Audience In Attitude

Attitude's highlighted words on their own audience:

Dynamic
Affluent
Professional
Financially Prosperous
Early Adopters
Spending power
Trendsetter
Highly Loyal
Premium Fashion
Grooming
Luxury Goods

People who buy Attitude magazine / access the online site, are around their 20s-30s, mostly gay males, and they are described to live quite a luxurious lifestyle and that they can afford premium projects, they also jump at the chance of being able to be early and setting the trend for something - aka being beyond the curve. Furthermore, they are specifically targeted due to the 'pink pound', and the spending power of the gay community.

Seen as more of a wallet than a person, and the magazine identifies all of their weak points - in order to properly utilise the pink pound they purposefully market things that are rising in popularity or have a small cult status that are about to go viral, this satisfies them as they feel ahead.

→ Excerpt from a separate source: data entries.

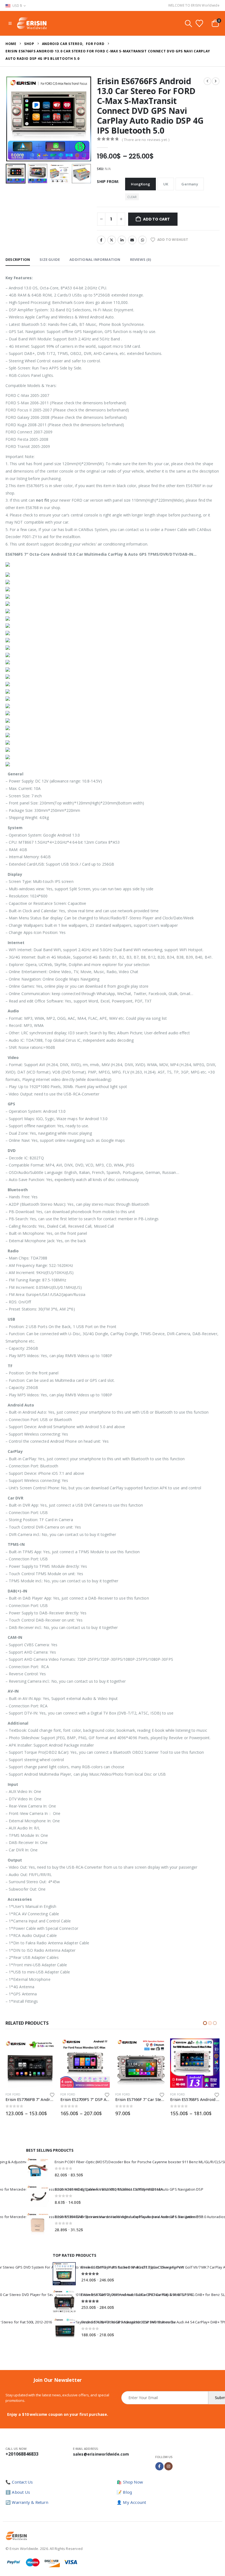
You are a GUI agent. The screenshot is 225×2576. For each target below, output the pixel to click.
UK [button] (165, 184)
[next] (216, 81)
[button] (10, 23)
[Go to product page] (30, 2063)
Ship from (107, 181)
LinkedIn (121, 240)
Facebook (101, 240)
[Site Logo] (32, 23)
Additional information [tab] (94, 259)
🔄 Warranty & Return (26, 2502)
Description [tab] (17, 259)
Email (132, 240)
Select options (46, 2047)
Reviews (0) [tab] (140, 259)
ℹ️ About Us (17, 2492)
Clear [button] (132, 197)
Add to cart (156, 219)
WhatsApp (142, 240)
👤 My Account (131, 2502)
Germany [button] (189, 184)
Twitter (111, 240)
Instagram (168, 2466)
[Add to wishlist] (52, 2094)
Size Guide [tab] (50, 259)
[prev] (207, 81)
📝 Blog (124, 2492)
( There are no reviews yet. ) (146, 139)
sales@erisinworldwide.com (101, 2454)
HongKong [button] (140, 184)
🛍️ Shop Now (130, 2482)
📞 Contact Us (19, 2482)
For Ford (13, 2094)
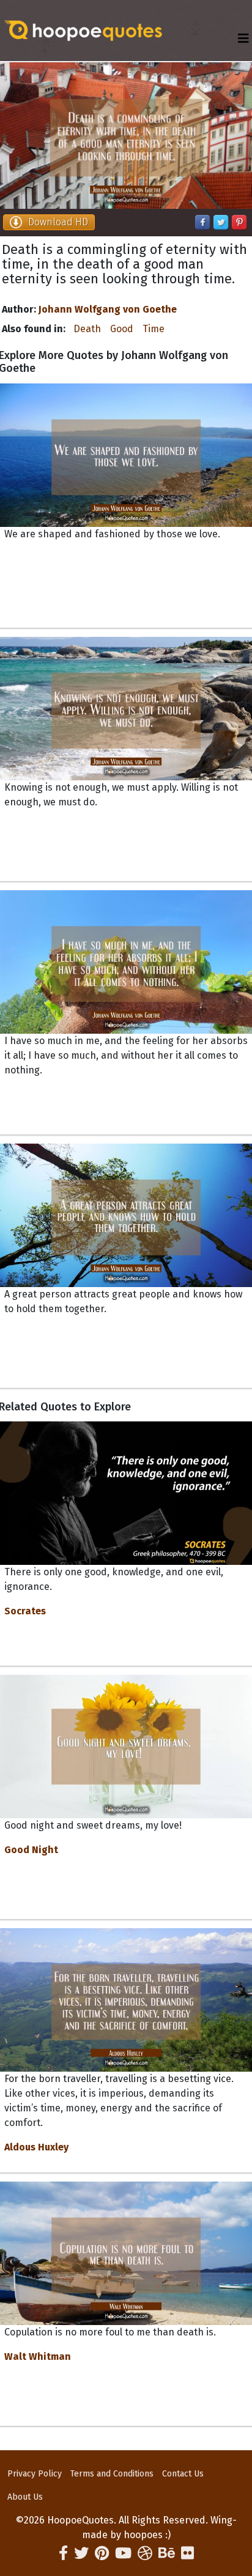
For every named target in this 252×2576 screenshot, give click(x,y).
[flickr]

New media technologies are getting better, and are becoming more important at targeting specialised audiences. Online platforms provide a particularly valuable space for those social groups who ave traditional been alienated or marginalised by mainstream media, enabling them to assume control over their own representations and write their own narratives.

Virtual Communities
The internet has arguably fostered a sense of collaboration, allowing subcultures and communities to engage with one another.
These communities can be liberating, empowering, and democratic, but at the same time the Internet still reflects the structure of values and beliefs of 'real' society and therefore reinforce power relations and inequalities.

Audience Positioning:
In the exam you may be asked how audiences are positioned and you will be expected to USE THE SET TEXTS to support the points.
Media products arguably place audiences in a specific position in relation to the product.
Audience positioning relates to the relationship between the product and the responses the audiences may have to it (Stuart Hall's audience readings)

Construction:
All texts have been constructed in a certain way in order to produce meaning and relatable notions to their target audience.
It is thought that they have the ability to construct the audience themselves - making them think and do what they are told to though the text. This could be seen through magazine companies encoding different ideologies and viewpoints throughout the text.

Deconstruction of Attitude:
Emotive, informal, chatty mode of address. The preferred reading is to be in favour of LGBT rights.
The construction of the website is through different colours under the headlines of the articles, this could be representing the LGBT rainbow flag.

Response to Audience positioning:
Audience positioning assumes that the audience is passive - they will decode and accept the meanings in the way the producers intend them to. A lot of audiences aren't passive, the active audience are more reactive and challenging.

Blumler and Katz  -  Uses and Gratifications Theory

While not a key theory, it has use within exam questions.
Audiences use media for:
Escapism and Diversion
Personal Relationships
Personal Identification
Surveillance and Information

Clay Shirky - End of Audience
The internet and digital technologies have had a profound effect on the relations between media and individuals
The conceptualisation of audience members as passive consumers of mass media content is no longer tenable in the age of the internet.
Media consumers have now become producers as they 'speak back' to the media in various ways as well as creating and sharing content with one another.

In Attitude - this doesn't really apply. This is because Attitude does not discuss or interact with its audience, and how they provide limited representations and stereotypes - The same applies for Zoella.